Stored data:
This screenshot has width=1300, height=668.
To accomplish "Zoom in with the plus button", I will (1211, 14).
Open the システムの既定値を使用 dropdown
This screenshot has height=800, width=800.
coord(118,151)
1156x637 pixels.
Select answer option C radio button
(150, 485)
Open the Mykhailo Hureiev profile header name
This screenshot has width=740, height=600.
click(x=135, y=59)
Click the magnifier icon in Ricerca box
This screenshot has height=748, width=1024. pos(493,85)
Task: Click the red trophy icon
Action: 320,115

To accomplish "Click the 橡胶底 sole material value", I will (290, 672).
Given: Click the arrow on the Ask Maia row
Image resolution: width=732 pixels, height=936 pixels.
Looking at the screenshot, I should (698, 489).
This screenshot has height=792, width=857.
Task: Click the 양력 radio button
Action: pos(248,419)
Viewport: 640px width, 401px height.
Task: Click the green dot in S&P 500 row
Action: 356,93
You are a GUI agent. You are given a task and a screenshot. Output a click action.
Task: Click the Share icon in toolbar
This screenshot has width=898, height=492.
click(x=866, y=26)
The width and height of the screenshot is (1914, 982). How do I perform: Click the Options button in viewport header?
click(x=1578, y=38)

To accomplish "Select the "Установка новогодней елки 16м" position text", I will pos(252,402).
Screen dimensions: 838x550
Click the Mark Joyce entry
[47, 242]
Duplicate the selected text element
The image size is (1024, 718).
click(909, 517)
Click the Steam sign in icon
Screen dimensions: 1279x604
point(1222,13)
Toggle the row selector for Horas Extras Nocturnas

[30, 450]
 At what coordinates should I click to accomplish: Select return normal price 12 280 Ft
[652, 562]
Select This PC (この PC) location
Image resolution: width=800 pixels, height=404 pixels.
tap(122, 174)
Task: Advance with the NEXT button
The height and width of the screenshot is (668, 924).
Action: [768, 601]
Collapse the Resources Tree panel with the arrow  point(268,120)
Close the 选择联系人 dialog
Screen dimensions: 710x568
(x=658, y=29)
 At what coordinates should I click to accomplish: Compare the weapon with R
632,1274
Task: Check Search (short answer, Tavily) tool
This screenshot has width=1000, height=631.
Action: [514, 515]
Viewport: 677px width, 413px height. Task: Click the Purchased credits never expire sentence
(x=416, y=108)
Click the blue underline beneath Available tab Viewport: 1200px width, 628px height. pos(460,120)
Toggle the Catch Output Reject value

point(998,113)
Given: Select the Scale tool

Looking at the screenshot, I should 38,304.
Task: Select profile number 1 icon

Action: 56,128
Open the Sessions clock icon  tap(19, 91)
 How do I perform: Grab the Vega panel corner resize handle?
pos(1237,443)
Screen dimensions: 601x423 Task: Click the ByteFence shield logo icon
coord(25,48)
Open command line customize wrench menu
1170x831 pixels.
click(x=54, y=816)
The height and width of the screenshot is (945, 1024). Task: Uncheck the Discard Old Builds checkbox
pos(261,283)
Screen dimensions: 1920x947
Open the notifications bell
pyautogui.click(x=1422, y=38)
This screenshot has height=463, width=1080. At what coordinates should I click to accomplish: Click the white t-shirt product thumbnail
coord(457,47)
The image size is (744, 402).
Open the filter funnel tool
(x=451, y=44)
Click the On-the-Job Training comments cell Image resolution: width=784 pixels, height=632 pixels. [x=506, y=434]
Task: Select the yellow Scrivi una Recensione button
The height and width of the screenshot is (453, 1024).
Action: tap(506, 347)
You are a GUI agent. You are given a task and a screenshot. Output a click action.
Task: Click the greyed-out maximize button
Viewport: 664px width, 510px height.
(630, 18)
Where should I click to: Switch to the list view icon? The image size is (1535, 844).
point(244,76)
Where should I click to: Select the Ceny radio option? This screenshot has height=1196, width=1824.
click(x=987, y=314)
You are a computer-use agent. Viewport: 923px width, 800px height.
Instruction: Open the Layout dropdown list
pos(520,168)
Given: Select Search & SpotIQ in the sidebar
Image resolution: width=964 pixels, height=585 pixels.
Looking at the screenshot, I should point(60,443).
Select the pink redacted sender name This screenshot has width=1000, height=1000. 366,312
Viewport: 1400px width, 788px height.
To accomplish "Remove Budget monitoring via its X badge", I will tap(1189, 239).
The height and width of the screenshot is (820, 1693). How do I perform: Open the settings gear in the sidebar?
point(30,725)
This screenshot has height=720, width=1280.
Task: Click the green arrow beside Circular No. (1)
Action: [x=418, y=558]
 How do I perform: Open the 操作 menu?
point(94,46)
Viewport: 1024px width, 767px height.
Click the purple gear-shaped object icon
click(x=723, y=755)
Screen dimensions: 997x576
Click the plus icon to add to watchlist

**What you need to do**: Set the entries down again exactly, beginning with their first line and ending with the line that contains "1156x637 pixels."; omit all other lines.

**Answer section**:
This screenshot has width=1300, height=668.
To accomplish "Zoom in with the plus button", I will (1211, 14).
Open the システムの既定値を使用 dropdown
This screenshot has height=800, width=800.
coord(118,151)
1156x637 pixels.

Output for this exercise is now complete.